Unitarian Universalism, I believe, can bring such community into being. By organizing through covenants, we affirm that relationship is at the core of our faith, that love is at the center. I have found a religious home here because we are a people of covenant, of relationship. When we are living our faith, we use our relational power to grow in a love that values and respects everything it connects.
Here is another complexity: Love is one of those words that holds so much and yet we use it as though we all know exactly what we each mean. There are as many ways to think about the concept of love as there are people. Some of us think about it as a virtue or an ethic, others as the nature of the Sacred or the core of human relationship, and yet others as an emotion, practice, or choice. We cannot say that trees or bears or other species love as we do. We also cannot guarantee that other humans know love exactly as each of us does, either.
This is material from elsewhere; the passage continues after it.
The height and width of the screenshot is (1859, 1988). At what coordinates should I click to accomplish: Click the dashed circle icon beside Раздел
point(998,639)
What if we understood emotion as one of our senses, like balance or touch or taste, something that helps us to gather information? Then emotion becomes a way we experience and recognize love—how we perceive relationship—rather than the emotion being love itself. Whether the bears or the trees feel love as we do does not matter: lots of beings have different perceptions. Some animals don’t see at all, dogs don’t see red, bees see in the ultraviolet range, and mantis shrimp have eyes that see twelve different colors plus differences in polarized light. We do not all need to perceive the same way for something to be real.
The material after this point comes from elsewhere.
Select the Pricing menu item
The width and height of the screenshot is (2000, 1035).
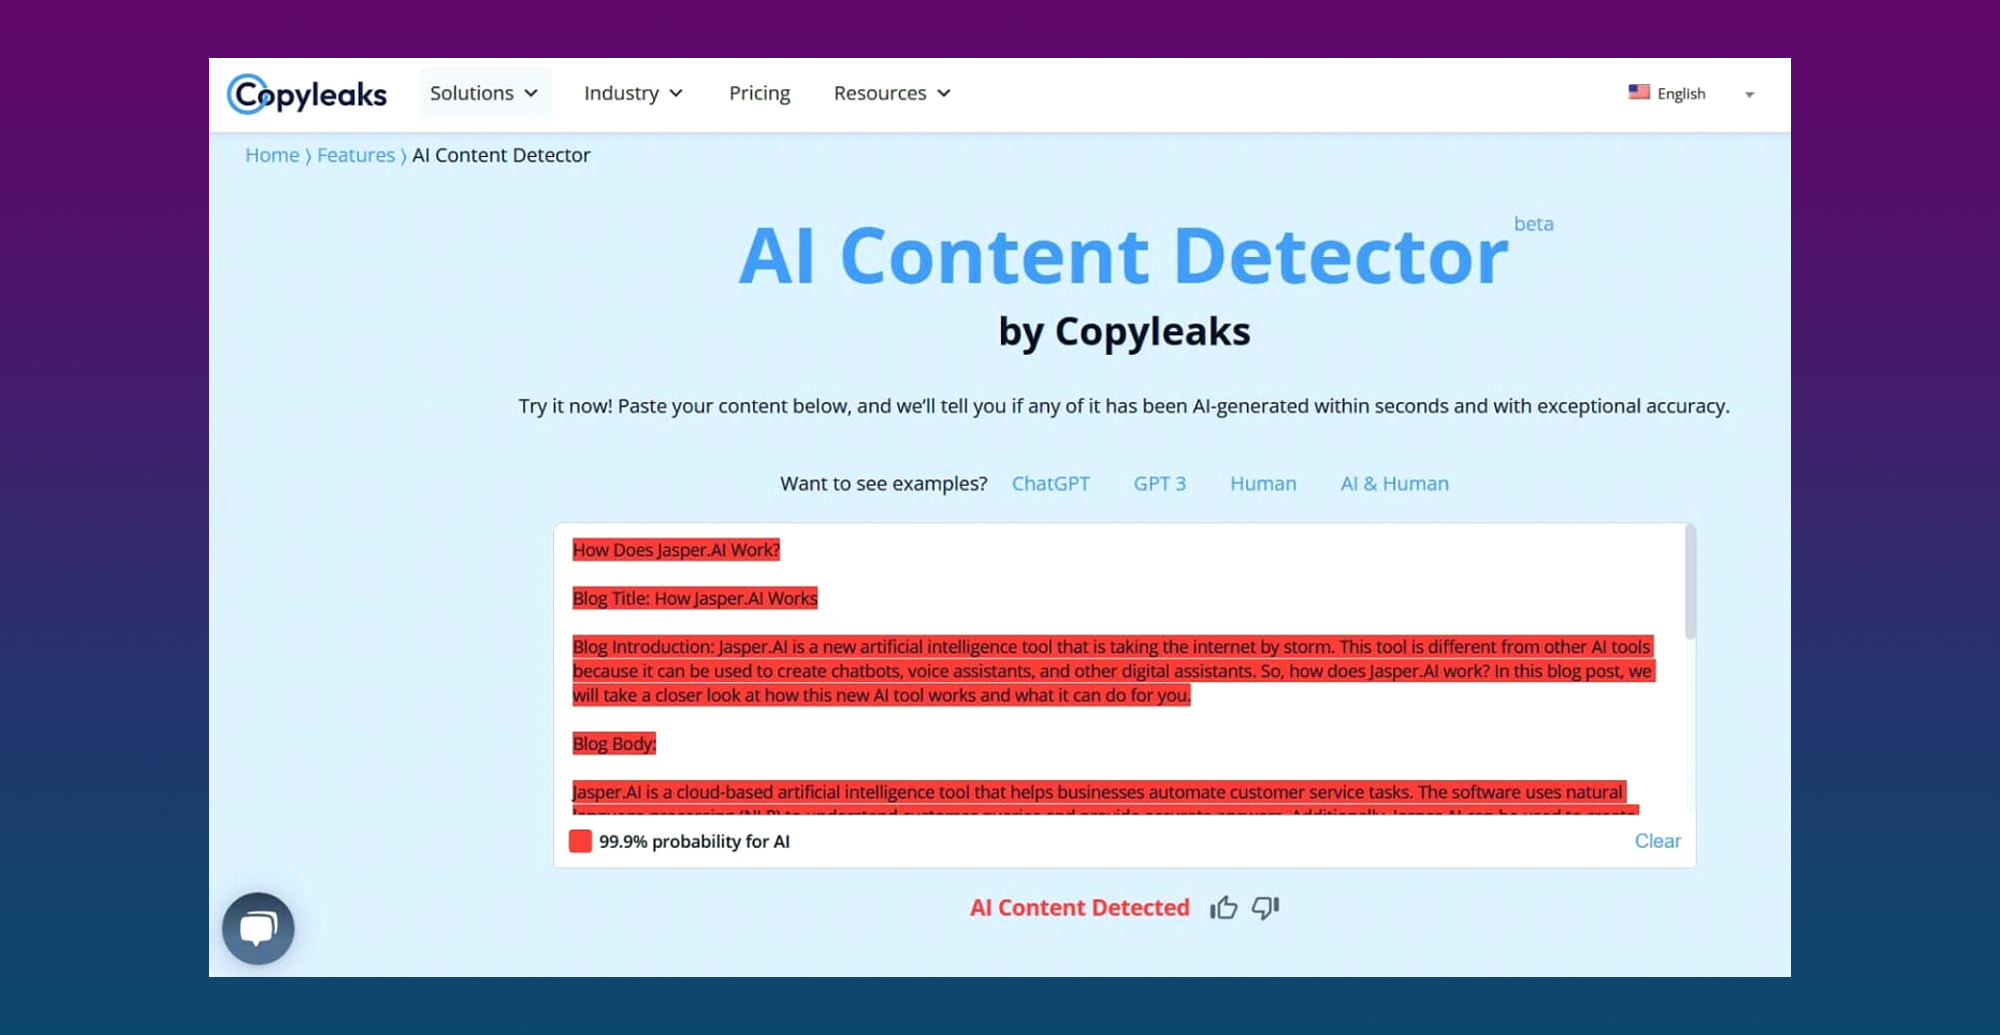click(759, 93)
What if what we perceive as love is also nurture and mutuality and sustainability and balance embedded in networks of relationship? We can observe how things live. We can find in them altruism, mutual benefit and thriving, the nurture of young, and the support of mates. We observe in other forms of life things that we humans do, too. We call these things love when we do them. Though we do not know how other species understand these behaviors and feelings and motivations, because we observe them in others and ourselves, we can tell that we are not so very different from the rest of life. We are not unique in our drives to nurture, to seek mutuality, and to thrive. I do not know what the bears understood to be happening among them, but I recognized in their actions something akin to how I act, how I live. In the family of bears playing, I saw the nurture of young as relation actively realized, and I felt it, perceived it, as love.
Perhaps this is what the natural world can tell us about love: not that other beings feel love as we do, but that we can recognize love as something more than our own feelings. If love is the very best version of relatedness, then love is at the center of Life itself and networked throughout our entire existence.